Inspired By…

Today I am sharing an inspiration collage. I am not creating an art piece in the customary sense for a collage to be made. I am creating this piece with people.

“A collage (From the French: à coller, to glue, French pronunciation: [kɔ.laːʒ]) is a work of formal art, primarily in the visual arts, made from an assemblage of different forms, thus creating a new whole.” (Already linked to above.)

This past month so many new people have inspired me that I cannot possibly share them all, but I mention them now creating a visual of all that they share on their blogs. I speak of all the poets, writers, artists, musicians, spiritual influencers, science impacters, techy wonderfulers, math/number guiders, all of the TED video people who have influenced me so much, AND all of the people who share their life stories who are on the autism spectrum and/or have children on the autism spectrum. I know I have left people out, I read many blogs! :-)  Every week I take time to sit down and catch up on blogs that I have subscribed to, while discovering new ones. I usually take about an hour, two days a week to focus on people’s blogs and respond with my “like” button and/or leave comments. I have been trying to comment more because I get so enthused by people sharing themselves through their craft, yes blogging can be considered a craft as well. :-)

I do not take it lightly — I think that it is important.

If I follow someone I put time into reading them, I know that a lot of people do not do that. It’s ok, this is who I am I invest in people as much as I can. I guess I am deemed a “fan of people” a “people groupie”. Today I was incredibly behind, I had almost 400 emails in my account, some of them were not to blogs, but the majority of them were. There are some that I am able to read on a daily basis and able to comment. Others I sometimes have to read come back later, reread, and comment. Unless I am unable to write a quick comment, then I only click “like”. As I sat down, I looked at all of the people floating in my inbox. I went through and read as much as I could. I spent about two hours off and on reading and commenting. Thinking and pondering, enjoying and delighting, my heartbreaking and feeling. I collected all of the people in my mind and my soul, then gathered up their words and  images/art forms wondering how I could connect them all. I decided to write these words as they all soar through my mind their words, and life are acknowledged and creating a beautiful collage. They all inspire me.

Yesterday we had a play date with a new friend.

Our new neighbor has come over several times to talk to me to schedule sometime to get together. I was going to write about my weirdness, and the whole story with that. I am not today. She is a wonderful woman, and her daughter is so cute and such a smart little girl.

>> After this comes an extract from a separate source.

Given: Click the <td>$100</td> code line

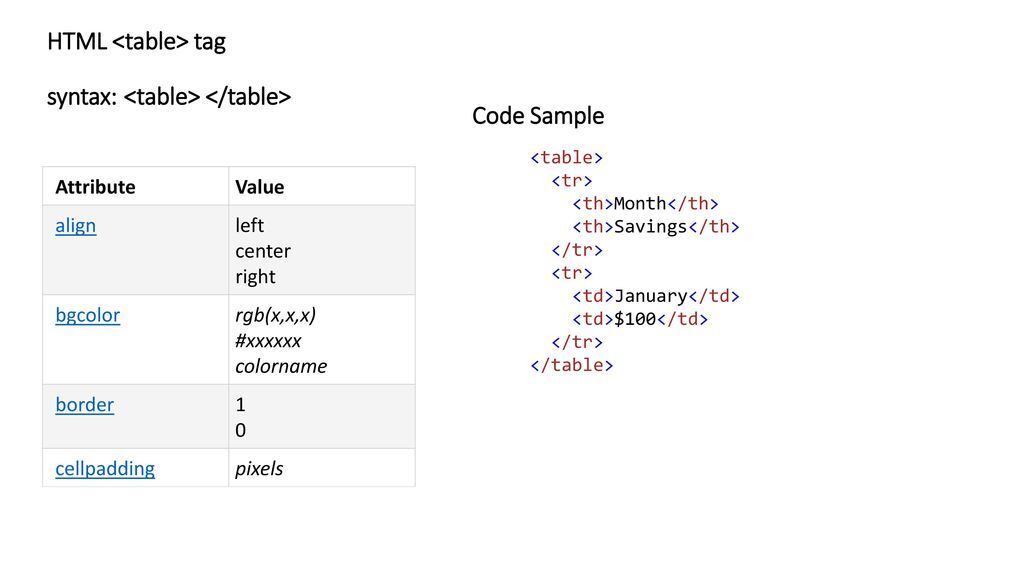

My guys loved playing with her, and I enjoyed myself very much talking to the mother. However, I have been off all day from a new social encounter, but I do not feel like talking about that. Daniel and Joshua have been off all day as well, there was no formal school today. They were playing so well and they did all day I did not want to ruin it. That is a rarity for them to play well all day, no meltdowns, freak-outs, arguing, social confusions, and/or someone getting hurt. Ariel wanted to be with me all day. Stay with me I will come full circle to inspiration. She sat on my lap as I read my emails, blogs, and left comments. Until…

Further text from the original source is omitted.